Graduation Summer 1964

My mind the big screen

Of my past

I watched me

watching you

slumbering in my arms

red hair satin soft

I watched us laugh

driving fast on gravel roads

kissing and so much more

can I find that path

back to those dark summer nights?

Will I laugh again

winking with a certain smile

touching so precious

we could barely breathe

Wrinkles caught

forever in our mirrors

golden years

more brass

than gold.

Bonnie or Johnny

Nazi lover with cheekbones high and smooth

will you still love me in World War Three?

Will fascist boots break my neck for a color?

Someone wrote human kind are dead, moving dead.

We have lost our daddies, friends try to bring them back.

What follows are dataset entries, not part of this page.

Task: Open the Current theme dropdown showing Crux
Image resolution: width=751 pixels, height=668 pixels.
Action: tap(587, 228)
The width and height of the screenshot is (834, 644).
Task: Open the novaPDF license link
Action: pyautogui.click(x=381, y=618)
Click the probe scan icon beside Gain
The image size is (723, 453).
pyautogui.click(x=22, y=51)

Daddy went home. He and momma are smoking weed

in the neverlands of purgatory, heaven, hell, maybe paradise.

We don’t know now do we dear? What’s next? What’s not?

Could be cold, could be hot. Could be Johnny or Bonnie

flying in from Montgomery on a six-string or a smooth slide.

We know Nazi girl that no one knows the sound of black boots like us.

Farewell Toto

You gave nothing back in your departure.

I wanted, needed words of comfort, love, wisdom.

I wanted you to use the word “love” just once

in our seventeen years of war, violence, scatless romance.

What a flat rock we created through the winds of nihility.

We germinated from different plants, different cracks you see.

I left it all behind garnering dreams, wishes, hopes. I made my way

back to reality and the cold steel of truth, painful, unhealing.

So have a great afterthought, afterlife, or afterbirth. It’s your call.

George Harrison Visited

George Harrison’s ghost came to me one night

sang a song with his guitar. I listened.

He became my God, my mentor, my reason.

His white robe windswept and crying

for a world gone wrong, a world going backwards.

He smiled at me and played another sad song.

“This is for you my friend, always has been.

Wrap your love around her and weep, sleep

now for all things must pass, so too will this life.”


Nothing crystal in Altoona’s

railroad shops, I tried

to grow a flower there

but the bud blossomed inward

for no one’s eyes

an implosion of beauty.

Just now in afterthought

do I see the petals

and from whence they came?

Locomotives came and went

black dinosaurs feeding

on strength only men could give.

I’ve often wondered

about man’s power,

the power of rivets and hot flesh

wrapped in greasy denim

where flowers dare to grow.

The caustic bites of railroaders

exploding in sweat and fumes

wounding comrades

but for just a moment you see

in retrospect no time was given

for healing balms,

just time for slinging spit and tales

of whores and pimps of yesteryear.

So how this flower grew

I’ll never know except

perhaps its roots ran deeper

than dust and acid smoke

down deep where dinosaurs

could never reach.

A silent part of me where maybe

not even I could reach.

Ride Til I Die

Through years of living, traveling,

learning, faking, quitting, taking

stumbling while dancing with strangers,

singing songs I couldn’t sing, I left cracks.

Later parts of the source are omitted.